No Marvel series to date has come close to the brilliance of WandaVision. The issue with them is that they feel utterly disposable (we can put Loki as an exception). Every episode just goes by without making any dent, and the show overall leaves your memory within hours. Based on the three episodes, I believe She-Hulk, too, will face the same problem. This one even has lousy CGI work that threatens to sore your eyes. Maslany does a good job, but actors have never been the drawback in the Marvel Cinematic Universe (MCU). In fact, MCU is notorious for hiring talented actors and then throwing them in a pile of green screen garbage. No actor has ever been able to save an MCU disaster. The performances take a backseat when the whole attention is solely given to big-budget special effects. And even then, the images look horrible.

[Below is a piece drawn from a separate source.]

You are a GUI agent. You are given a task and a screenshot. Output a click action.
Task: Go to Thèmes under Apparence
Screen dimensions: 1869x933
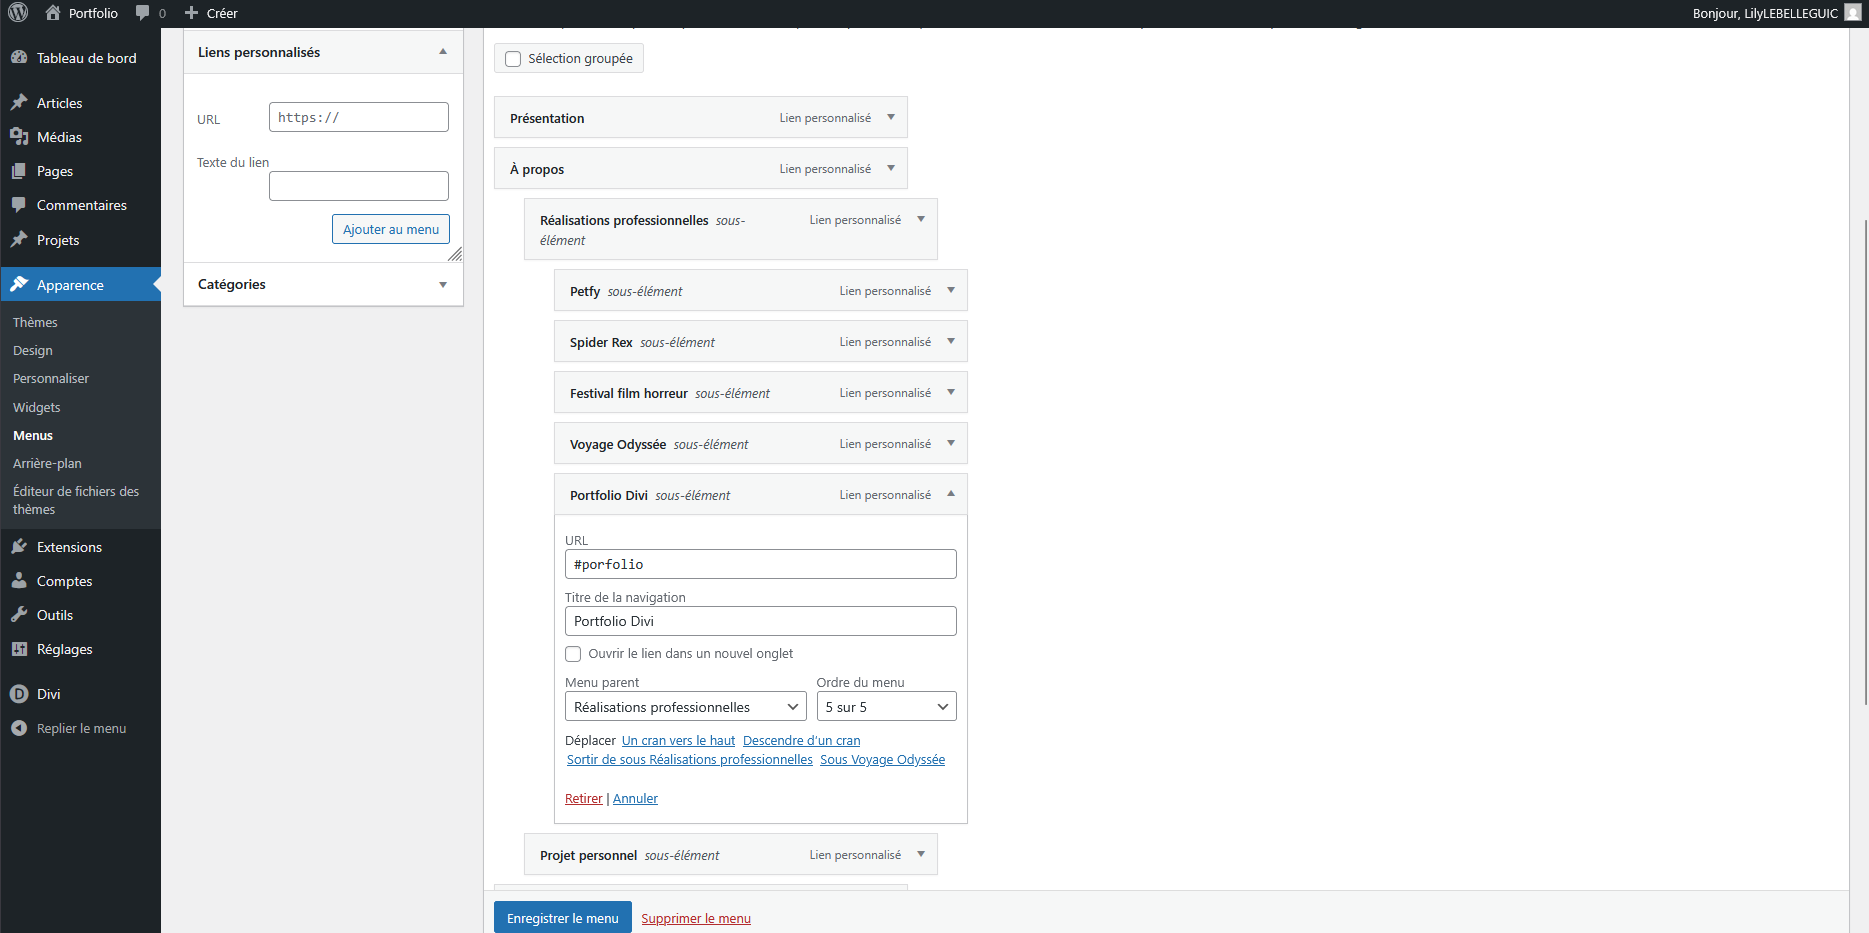pos(35,322)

But let's look on the bright side now. The third episode of She-Hulk is indeed better than the earlier episodes. However, keep in mind that the bar is already too low. This might be Jennifer's show, but Wong manages to steal the spotlight from her whenever he makes an entrance. Place Maslany and Wong next to each other, and you will see that the latter is more comfortable in his skin. Comedy comes naturally to Wong, while Maslany tries a little hard to make us laugh. She looks like an overenthusiastic kid who wants to impress everyone. Full marks for effort.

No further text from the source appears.